Triple Femicidio Narco: El "Pequeño J" se hizo el desentendido en Perú y dijo: "Yo no tengo nada que ver"
El principal sospechoso del brutal crimen de tres chicas fue atrapado en Perú tras una persecución internacional y, sin pudor, negó su participación ante la prensa.
La noticia que esperaban muchos: Tony Janzen Valverde Victoriano, alias "Pequeño J", y Martín Ozorio, señalados por el triple femicidio que conmocionó a todos, finalmente cayeron. Un golazo para la investigación internacional que destapó una red criminal que opera más allá de las fronteras.
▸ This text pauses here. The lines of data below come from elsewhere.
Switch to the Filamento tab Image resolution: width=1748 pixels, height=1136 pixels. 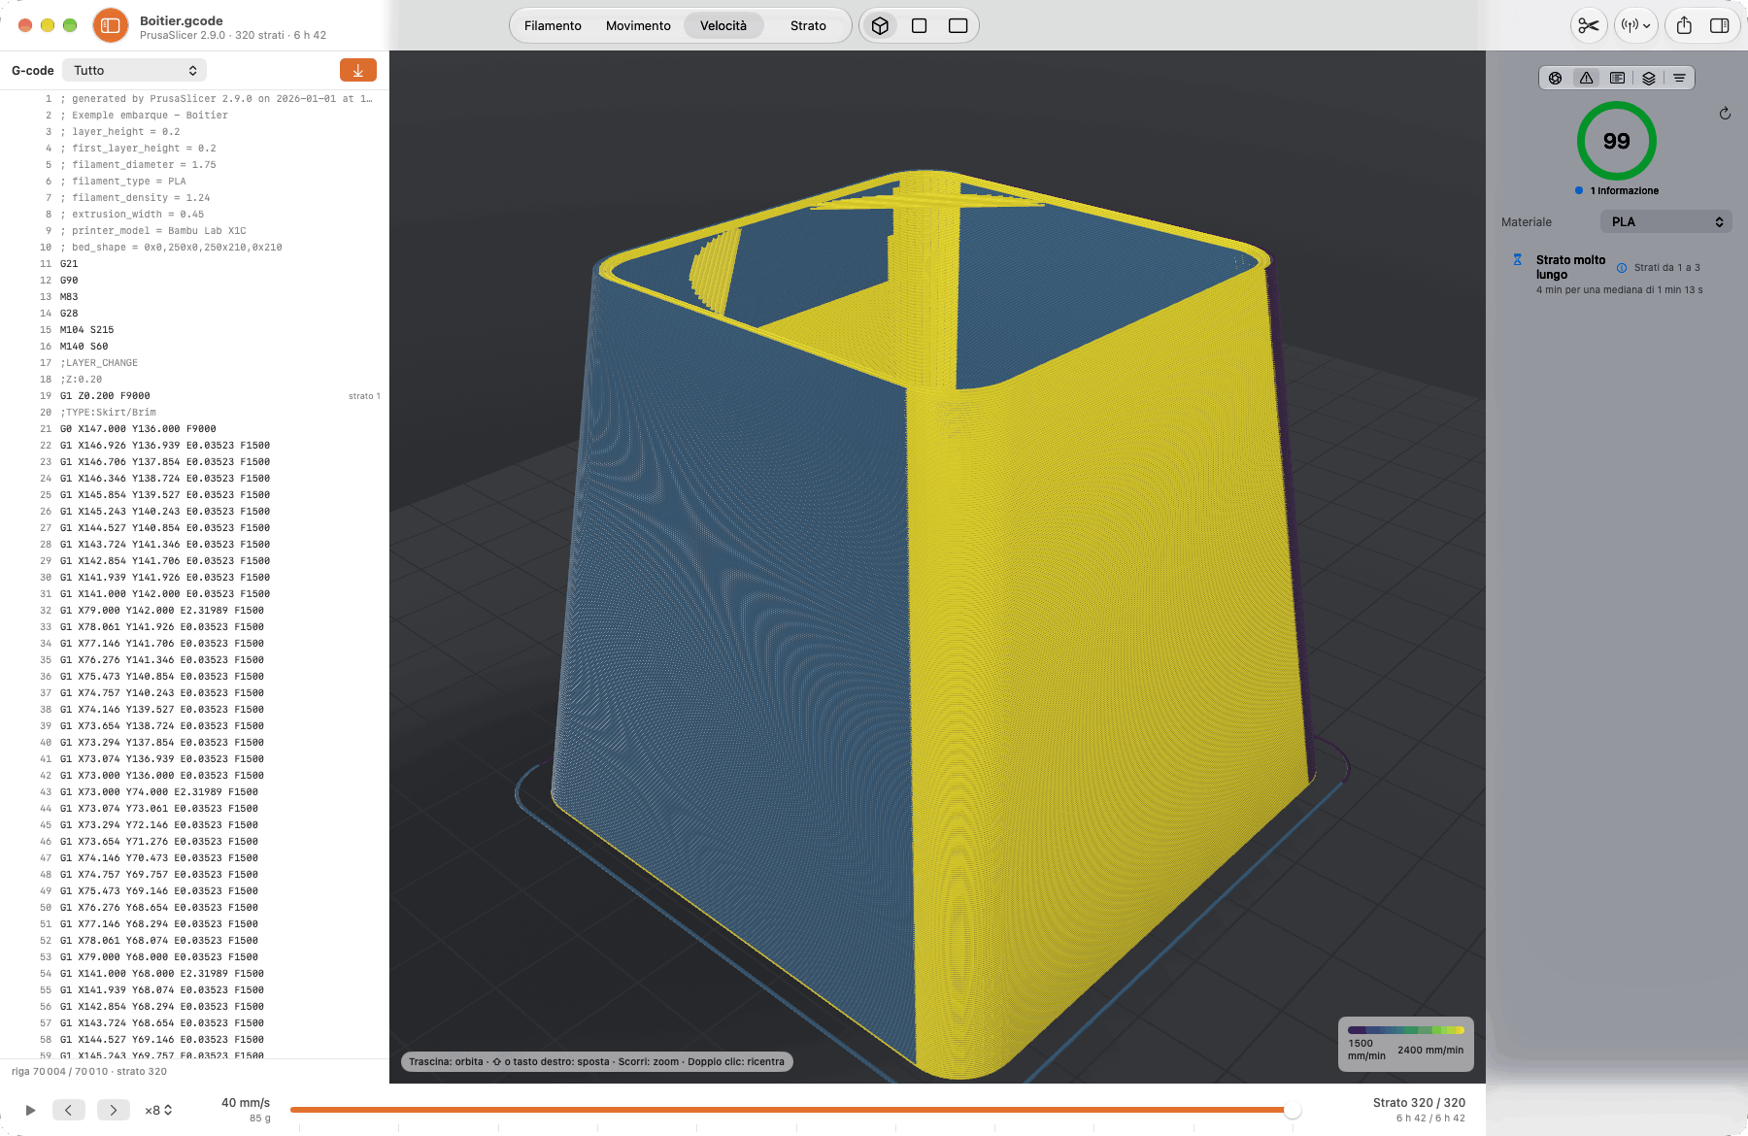[553, 25]
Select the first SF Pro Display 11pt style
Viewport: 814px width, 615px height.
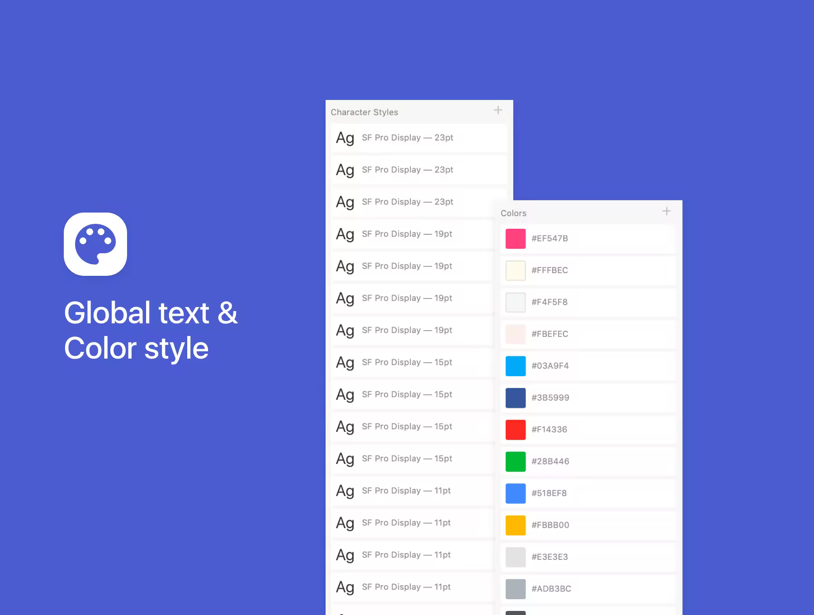pos(413,491)
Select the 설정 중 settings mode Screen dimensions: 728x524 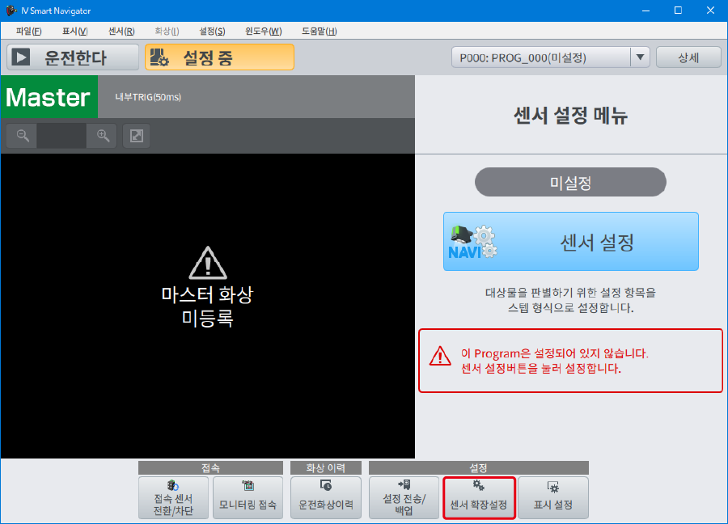[x=219, y=57]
Ahora, se espera la extradición del joven de 20 años.Al "Pequeño J" lo agarró la Policía Nacional del Perú (PNP) en Pucusana. Estaba escondido como si nada en la parte de atrás de un camión, por la Panamericana Sur. Pero lo zarpado vino después: mientras lo llevaban a la Dirección Antidrogas, este muchacho, apuntado como el cerebro del femicidio narco, paró para hablar con los periodistas y se lavó las manos.Le preguntaron directo: "¿Por qué mataste a las tres chicas?". Y él, como si nada, respondió: "Me están echando la culpa nada más, no matamos a nadie". Unos segundos después, cuando le consultaron si quería decir algo a su familia, remarcó: "Que tienen que encontrar al culpable porque yo no tengo nada que ver". ¡Una caradurez!La Policía Bonaerense, laburando codo a codo con la Antidrogas de Perú, le puso los ganchos a Valverde Victoriano, que tenía pedido de captura internacional. Lo tenían marcado como el principal responsable de planear y ejecutar los asesinatos de Brenda del Castillo, Lara Gutiérrez y Morena Verdi.Los investigadores le venían pisando los talones al sospechoso, siguiendo cada movimiento de su celular. Así lo rastrearon desde Bolivia hasta Perú. El tipo cruzó la frontera de prepo, en un micro, con tres teléfonos y un chip que cambiaba para despistar. Zafó de dos controles y, en un momento clave, se bajó y se metió en la cama de un camión de pescado, donde finalmente lo pescaron.El operativo en Pucusana fue clave y se hizo casi al mismo tiempo que la detención de Ozorio, que cayó una hora antes. Cuentan que la captura de Ozorio se mantuvo en secreto para no alertar al "Pequeño J" y asegurarse de que llegara al punto donde lo iban a atrapar.La coordinación entre el general Santos Villalta, el coronel Hebert Troya Achaa y la DDI de la Policía de la Provincia de Buenos Aires fue fundamental para que todo saliera redondo. El rastreo fue con tecnología de punta y mucha inteligencia.Por ahora, el "Pequeño J" seguirá preso en Perú mientras se arma todo el papelerío para traerlo a la Argentina. El proceso de extradición ya se puso en marcha.